The director and star of Free the Nipple wants to end nipple censorship. “Maybe that’s what America needs, is big blasts of boobies.”
A topless run through the streets of New York City.
IFC Films
Free the Nipple — now out online, on VOD, and in some theaters — is a movie about a group of mostly women activists who want to end censorship of the female nipple. It is not supposed to be a good movie, the film's director and star, Lina Esco, said. It isn't particularly plot-driven, which is partly the result of permitting problems that forced a rewrite after much of the movie had already been shot; reviewers have noted its plot issues.
Esco has been disappointed by critics who focused on its cinematic merits and not its political aims. She had written earlier in an email that ending censorship of female nipples, or "freeing" them, is part of ending the second-class-citizen status of women, "just another milestone that needs to be accomplished to evolve."
"This is not about trying to put this movie into the Hollywood box," Esco told BuzzFeed News. "I don't expect you to agree with me; just let's have a dialogue." Esco considers herself a "filmmaker, activist, feminist," though the word feminist "still has this stigma."

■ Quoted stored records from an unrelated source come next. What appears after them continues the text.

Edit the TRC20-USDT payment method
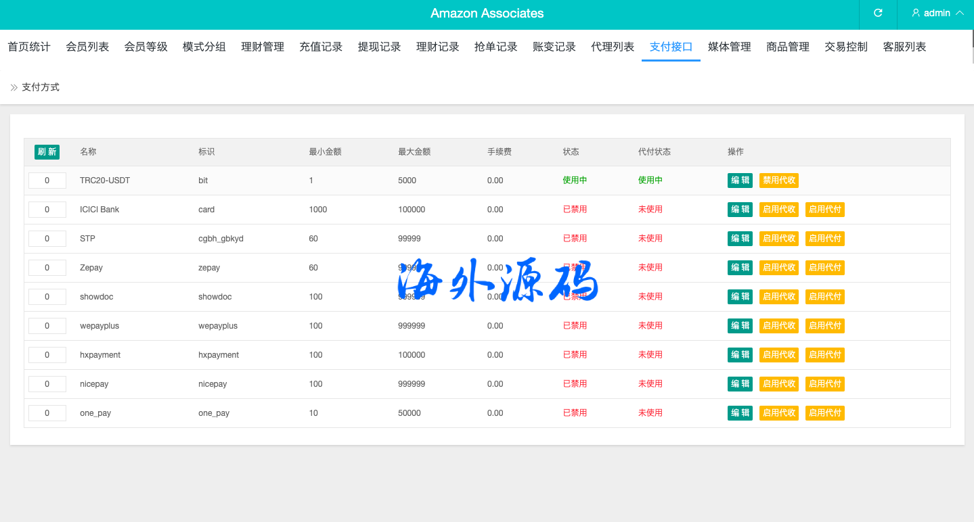This screenshot has height=522, width=974. 740,181
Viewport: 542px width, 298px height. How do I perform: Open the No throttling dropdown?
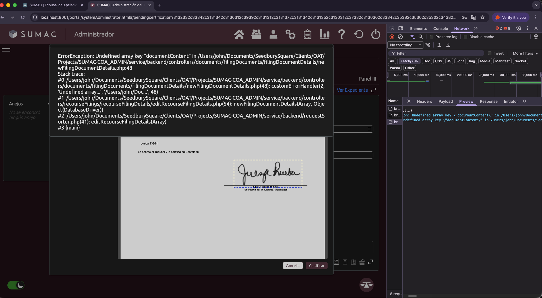click(405, 45)
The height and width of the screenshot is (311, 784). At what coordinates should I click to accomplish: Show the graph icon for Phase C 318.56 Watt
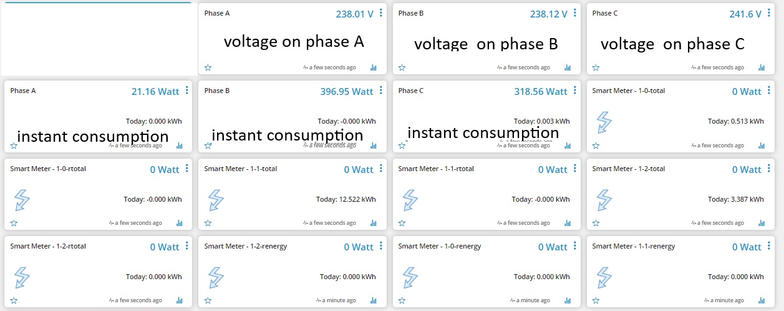click(568, 146)
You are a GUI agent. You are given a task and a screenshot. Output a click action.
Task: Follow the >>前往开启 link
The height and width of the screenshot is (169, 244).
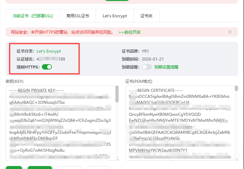point(129,32)
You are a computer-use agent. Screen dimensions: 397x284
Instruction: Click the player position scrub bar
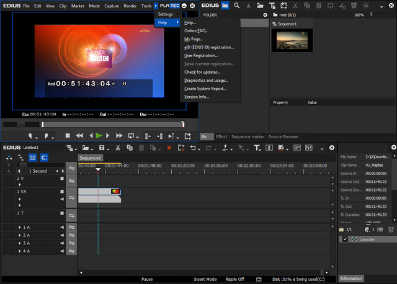click(93, 125)
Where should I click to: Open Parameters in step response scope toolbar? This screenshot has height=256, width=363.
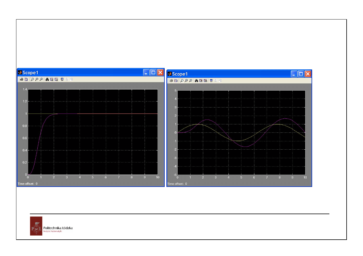[26, 79]
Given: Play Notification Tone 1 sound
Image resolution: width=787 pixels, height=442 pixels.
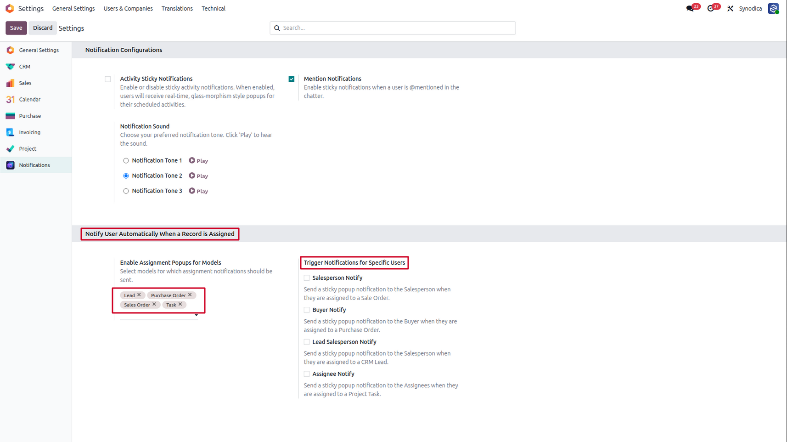Looking at the screenshot, I should [x=198, y=161].
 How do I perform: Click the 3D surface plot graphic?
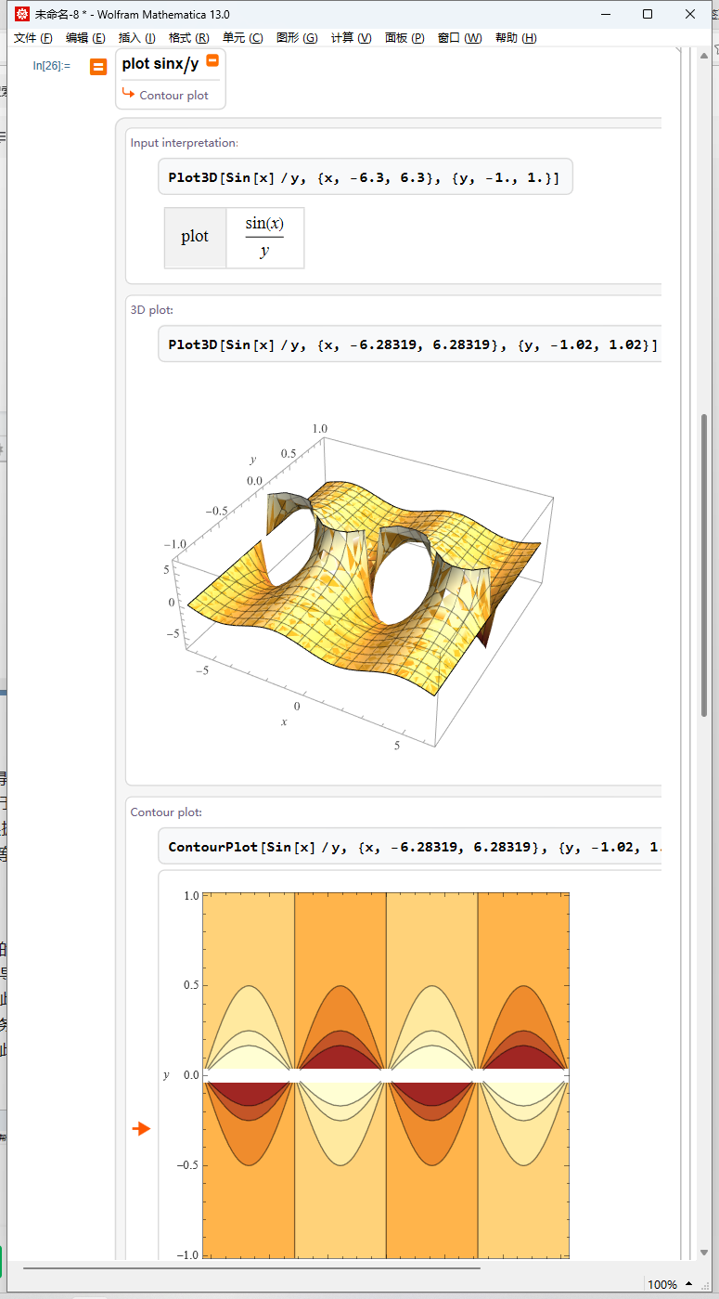[364, 587]
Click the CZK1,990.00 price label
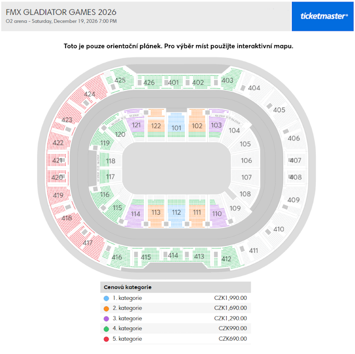The height and width of the screenshot is (354, 355). pos(230,298)
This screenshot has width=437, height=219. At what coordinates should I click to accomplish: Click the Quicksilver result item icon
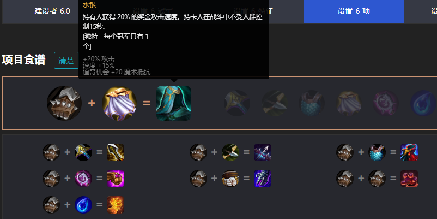pos(174,103)
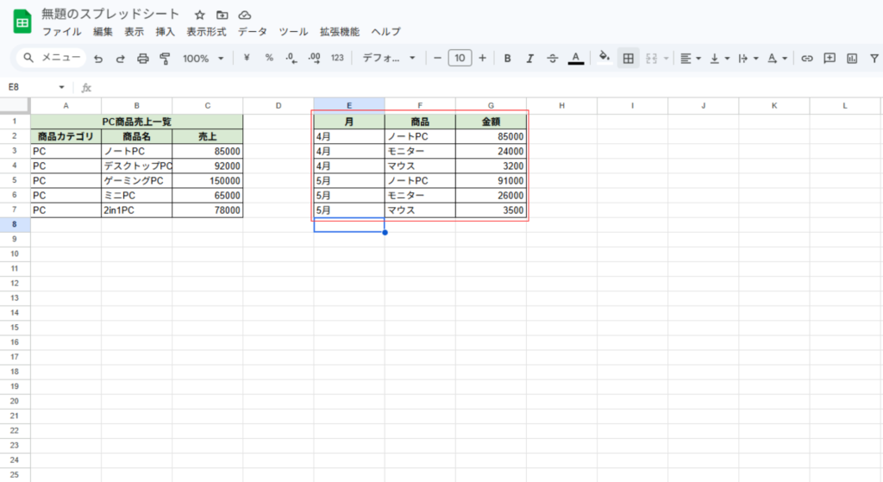The width and height of the screenshot is (883, 482).
Task: Open the 挿入 menu
Action: [x=165, y=32]
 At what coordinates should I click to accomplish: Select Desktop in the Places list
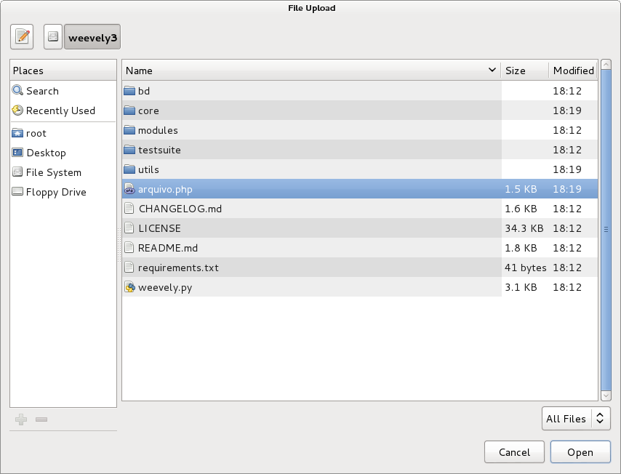[x=46, y=153]
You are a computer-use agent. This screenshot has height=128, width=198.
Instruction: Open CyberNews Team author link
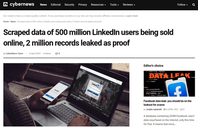pos(14,53)
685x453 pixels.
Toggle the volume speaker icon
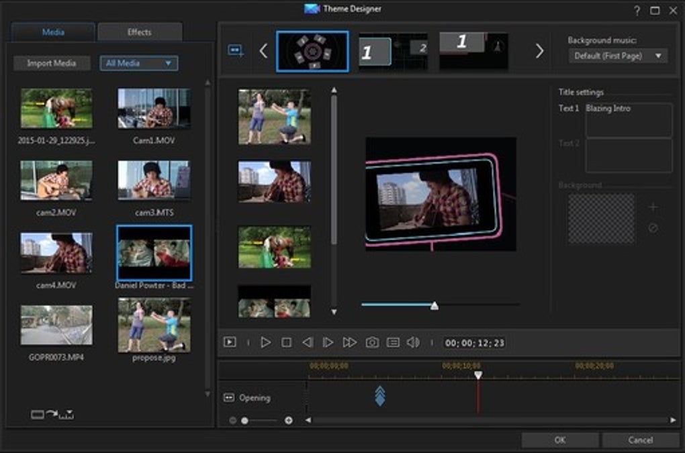point(413,342)
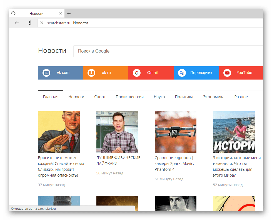
Task: Open the Происшествия category tab
Action: point(129,97)
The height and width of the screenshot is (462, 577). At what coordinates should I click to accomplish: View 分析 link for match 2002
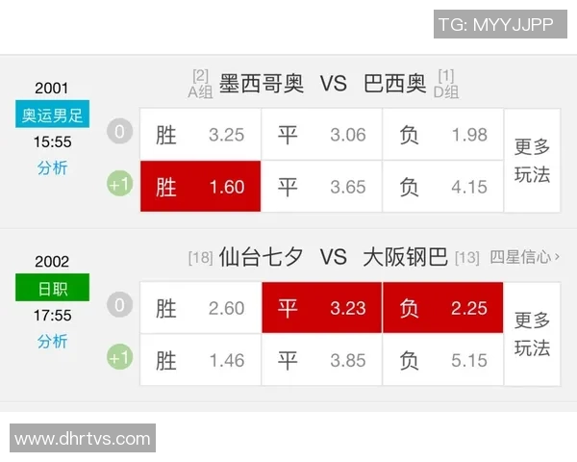(53, 342)
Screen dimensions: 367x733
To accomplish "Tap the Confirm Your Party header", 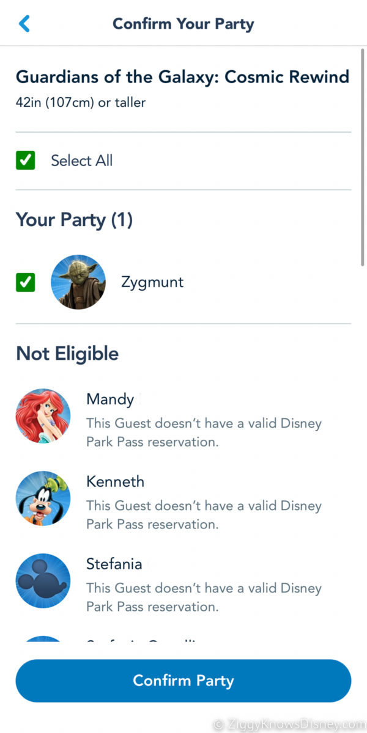I will coord(183,23).
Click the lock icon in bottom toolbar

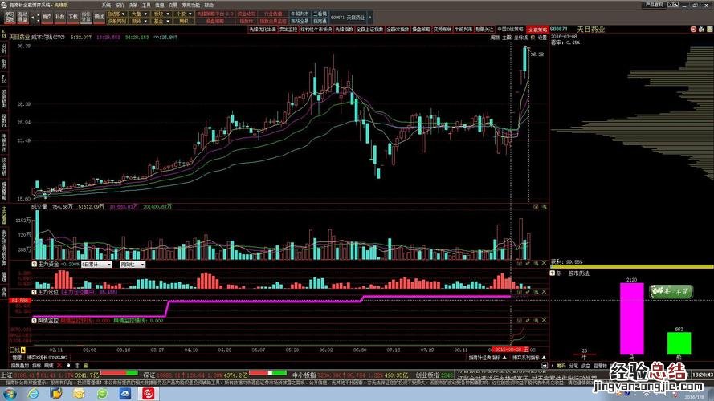pos(86,365)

Both the movement and the movie have their contradictions. #FreeTheNipple claims to seek the desexualization of the female nipple through normalizing its presence ("maybe that's what America needs, is big blasts of boobies," Esco said). Despite the claim that their toplessness is supposed to be nonsexual, Esco and her co-stars are all normatively attractive: They all have boobs we "want" to see. It's acknowledged, to some degree, within the movie: "Looks like you got a good pair under there," Liv (Lola Kirke) tells Esco's character, With. So why, in a movie that seeks to desexualize women's bodies, were most of the bodies so "sexy"? The short answer is patriarchy! The female actors who auditioned were told that they would have to be topless in the movie, and "the women who were most comfortable being topless were women who felt comfortable with the way they looked" — conventionally beautiful women. "It sucked," said Esco.
At the very end of the film, however, there are shots of protesters with the types of bodies that are usually hidden from film: fat women, lopsided breasts, pendulous breasts, wrinkles. "There, you start seeing variety because they're actual, real activists who don't give a fuck about how they look," Esco said.
IFC Films
But is catering to the male gaze an effective activist strategy? "I had to do this topless in order to be heard. Isn't that sad?" Esco said. "Why is it that there are so many laws against women's bodies and barely any laws against men's bodies?"
Thus she defends a woman's right to bare her nipples — it is legal for women to be topless in New York City, and yet a New York police officer stopped a Free the Nipple shoot on Wall Street, she said, and told her the actors needed to wear pasties because it looked like she was filming pornography.
In discussing that encounter, Esco echoed a notion from the film, that women's sexuality is taken away, packaged, and sold back to them: "You can do whatever you want with my boobs," she said. "The moment I want to do whatever I want with them, you're here to condemn me."
There is a scene in the film when Esco's character runs around Times Square topless with Liv filming her. They had no permits to shoot. Esco insisted she had never been topless in public before. "Shit," she said to herself, with a heavy breath.
But "the moment I started running, and I let it sort of take over me, it was so liberating," she said. "You probably think I'm crazy, but it was empowering.
"Before anyone's gonna judge, why don't you just try it?"